The predominantly dark paint scheme of the aircraft involved. [Reproduced from the Official Report]

An extract from the crew pre-flight briefing showing at the bottom of the page a caution in respect of APIS use specific to the aircraft involved. [Reproduced from the Official Report]

The formally-documented Findings of the Investigation were as follows:

  • The APIS system did not recognise the aircraft because of the dark colour of its painting.
  • The location of the APIS display at stand 114 was set back further from the designated aircraft parking position than the display at stand 115.
  • The marshaller in attendance did not follow his prescribed SOP.
  • The pilots were vulnerable to tunnel vision because of the greater set back of the APIS display at the head of stand 114.
  • The pilots unquestioningly accepted the electronic signal provided by the APIS.

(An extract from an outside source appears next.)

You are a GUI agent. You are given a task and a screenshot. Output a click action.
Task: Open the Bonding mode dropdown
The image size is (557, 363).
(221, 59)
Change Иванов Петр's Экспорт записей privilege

The combination of Causes which led to the event was determined to have been as follows:

  • The failure of the APIS system at stand 114 to recognise the aircraft.
  • An unsafe operation of the aircraft by its Captain.
  • The failure of the marshaller to assist the parking of the aircraft.

Six Contributory Factors were also identified:

  • Operations at a critical stand without guidance from an airport technical operative.
  • The pilots did not recognise the failure of the APIS.
  • The loss of situational awareness of the pilots whilst taxiing the aircraft into its designated parking position.
  • A lack of CRM by the pilots, who did not include gate arrival in their briefing prior to descent as provided for in their Operations Manual, making the operation unsafe.
  • Brussels Airlines did not have a decision item (“go - no go”) regarding the procedure to follow in case of an APIS fault.
  • NAV Portugal published ground manoeuvring charts which contained errors in the position of the terminal buildings at stand 114.

Eleven Safety Recommendations were made as a result of the Investigation as follows:

  • that ANA AEROPORTOS DE PORTUGAL should require that until Safety Recommendation 18/2017 has been implemented, one marshaller is always present during aircraft parking operations at stand 114 in accordance with the recommendation included in the applicable procedure in the Lisbon Airport Manual. [17/2017]
  • that ANA AEROPORTOS DE PORTUGAL should relocate the APIS display indicator at stand 114 on a gantry aligned with the existing APIS displays at stands 115,116 and117. [18/2017]
  • that ANA AEROPORTOS DE PORTUGAL should review the procedures implemented in the airport manual of ANA, providing for greater assistance from the TOA in situations where there are specific emergency procedures in assisting aircraft parking. [19/2017]
  • that ANA AEROPORTOS DE PORTUGAL should issue a safety report explaining the problems that had occurred at stand 114, distribute it to Marshallers and alert them to the need to supervise the final part of an aircraft parking manoeuvre and be ready to assist in case of pilot error or equipment failure. [20/2017]
  • that APIS MANUFACTURER FMT should develop a parallel failure warning system to ensure redundancy in the event of APIS failure. [21/2017]
  • that BRUSSELS AIRLINES should develop a risk assessment system to be used in new aircraft painting projects. [22/2017]
  • that BRUSSELS AIRLINES should introduce a parking system failure scenario during pilot simulator training sessions. [23/2017]
  • that BRUSSELS AIRLINES should publish a safety bulletin for its pilots, emphasising the need for a more comprehensive briefing, especially when arriving at foreign airports. [24/2017]
  • that BRUSSELS AIRLINES should use a mnemonic in the cabin of special projects aircraft to remind pilots of possible deficiencies in docking systems. [25/2017]
  • that ANSP NAV PORTUGAL should redesign its aerodrome ground manoeuvring charts for Lisbon Airport using the most accurate possible geometrical depiction of relevant features. [26/2017]
  • that ANSP NAV PORTUGAL should publish a NOTAM requiring the assistance of a marshaller for the parking of aircraft at Lisbon stand 114 until the publication of a corrected aerodrome ground chart as per Safety Recommendation 26/2017. [27/2017]

The Final Report of the Investigation was published on 24 November 2017.